Are you still breathing?
Early evening has become one of my favourite parts of the day – not sure why? Maybe it’s because there is the absence of the commute. Mine starts with connecting with my Mum. She’s 90 and lives in sheltered accommodation. There is nothing vulnerable about my Mum spirit-wise but she does fall into the category health-wise. I ring her every day for a chat. For her, it usually involves a number of recurring themes. I am there to listen again, again and again. ‘Mum – have you taken your inhaler this morning?
Giving her my time is not difficult – of course, it isn’t – she’s my Mum! It is important particularly at the moment to be GENEROUS to others, whether that is with deeds, money or time. Then it’s time to relax, I usually prefer MUSIC to the television. Sometimes I think about dragging my old oboe out of the cupboard but in reality it’s easier to listen to a professional. A bit of Tomaso Albinoni goes down a treat.

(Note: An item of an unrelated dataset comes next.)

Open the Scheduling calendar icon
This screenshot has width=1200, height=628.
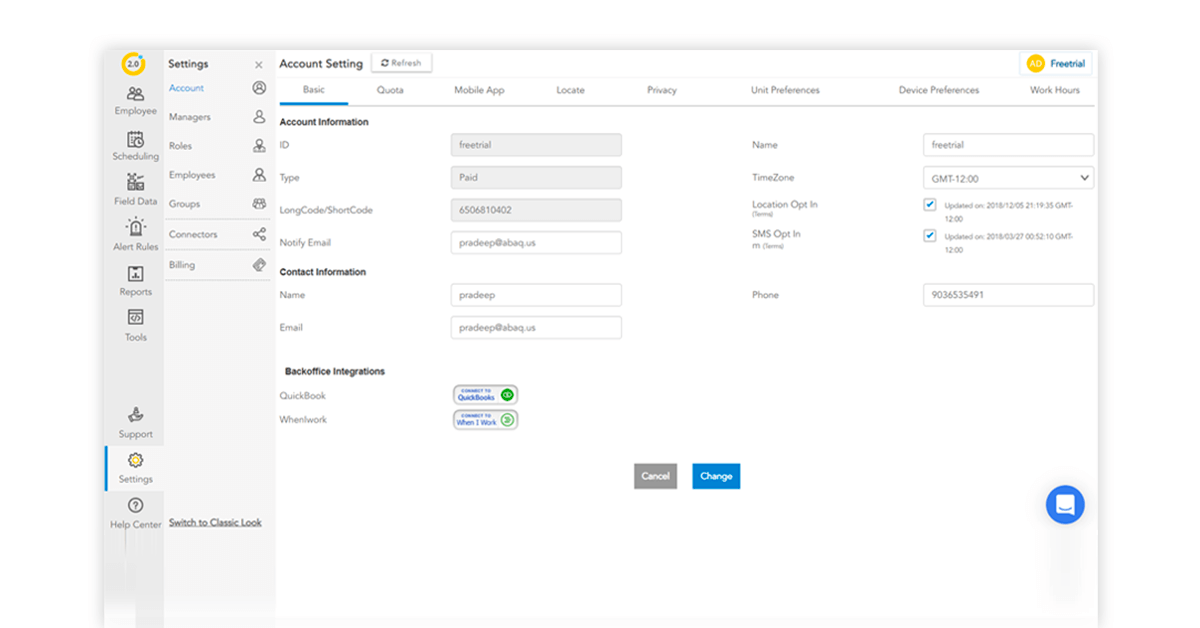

‘That’s what I consider true generosity: You give your all, and yet you always feel as if it costs you nothing.’
– Simone de Beauvoir
Music gives a soul to the universe, wings to the mind, flight to the imagination, and life to everything.’
The pandemic that is COVID-19 has made us reflect on what we do and how we do it both in and outside the workplace. It looks like things will be different in the future for all of us and tough for many. Because of this, OPTIMISM is needed more than ever. The mission and values of Glasgow Caledonian University stand us in good stead to overcome the challenges ahead and to continue to thrive and flourish. The words in this short narrative link to the University’s mission for the COMMON GOOD.
Let’s continue to do well for ourselves and for others and breathe.
‘I am an optimist. It does not seem too much use being anything else.’
– Winston Churchill
Have you spotted the COMMON GOOD yet?